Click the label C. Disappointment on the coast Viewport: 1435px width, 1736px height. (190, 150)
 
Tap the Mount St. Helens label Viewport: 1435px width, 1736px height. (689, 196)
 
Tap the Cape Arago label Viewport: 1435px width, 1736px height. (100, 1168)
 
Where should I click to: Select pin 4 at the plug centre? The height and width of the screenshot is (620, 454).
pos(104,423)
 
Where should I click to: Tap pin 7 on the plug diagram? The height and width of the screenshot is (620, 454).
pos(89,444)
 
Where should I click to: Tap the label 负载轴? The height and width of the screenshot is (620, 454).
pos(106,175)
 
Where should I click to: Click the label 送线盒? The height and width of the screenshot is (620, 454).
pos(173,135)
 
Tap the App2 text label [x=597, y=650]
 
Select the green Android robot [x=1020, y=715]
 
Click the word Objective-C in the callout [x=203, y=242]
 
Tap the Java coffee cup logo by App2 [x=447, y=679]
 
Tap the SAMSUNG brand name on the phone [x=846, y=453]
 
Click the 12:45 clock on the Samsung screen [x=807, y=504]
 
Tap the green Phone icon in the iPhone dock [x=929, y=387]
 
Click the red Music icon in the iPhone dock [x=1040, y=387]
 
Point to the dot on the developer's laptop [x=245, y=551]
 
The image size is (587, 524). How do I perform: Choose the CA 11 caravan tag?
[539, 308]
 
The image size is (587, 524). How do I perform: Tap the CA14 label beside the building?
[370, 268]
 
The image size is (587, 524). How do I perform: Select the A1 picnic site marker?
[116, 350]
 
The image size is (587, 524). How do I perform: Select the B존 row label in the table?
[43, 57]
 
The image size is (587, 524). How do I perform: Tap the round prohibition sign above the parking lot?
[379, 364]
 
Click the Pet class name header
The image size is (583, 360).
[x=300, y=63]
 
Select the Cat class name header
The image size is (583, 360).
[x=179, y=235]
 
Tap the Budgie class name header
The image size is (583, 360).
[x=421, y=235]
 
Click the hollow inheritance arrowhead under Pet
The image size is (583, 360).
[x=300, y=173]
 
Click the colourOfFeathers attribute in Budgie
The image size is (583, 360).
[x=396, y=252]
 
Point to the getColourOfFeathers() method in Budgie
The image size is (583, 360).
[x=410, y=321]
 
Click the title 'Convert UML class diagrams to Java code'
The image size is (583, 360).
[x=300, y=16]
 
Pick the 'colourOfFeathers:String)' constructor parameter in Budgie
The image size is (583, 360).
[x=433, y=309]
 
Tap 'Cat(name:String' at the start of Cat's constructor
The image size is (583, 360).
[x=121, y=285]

▸ **TASK DESCRIPTION**
Find every line in the rows above that contains the string "plug", treating uppercase and lowercase as different, and copy each of those lines.

▸ **RESULT BELOW**
Where should I click to: Select pin 4 at the plug centre? The height and width of the screenshot is (620, 454).
Where should I click to: Tap pin 7 on the plug diagram? The height and width of the screenshot is (620, 454).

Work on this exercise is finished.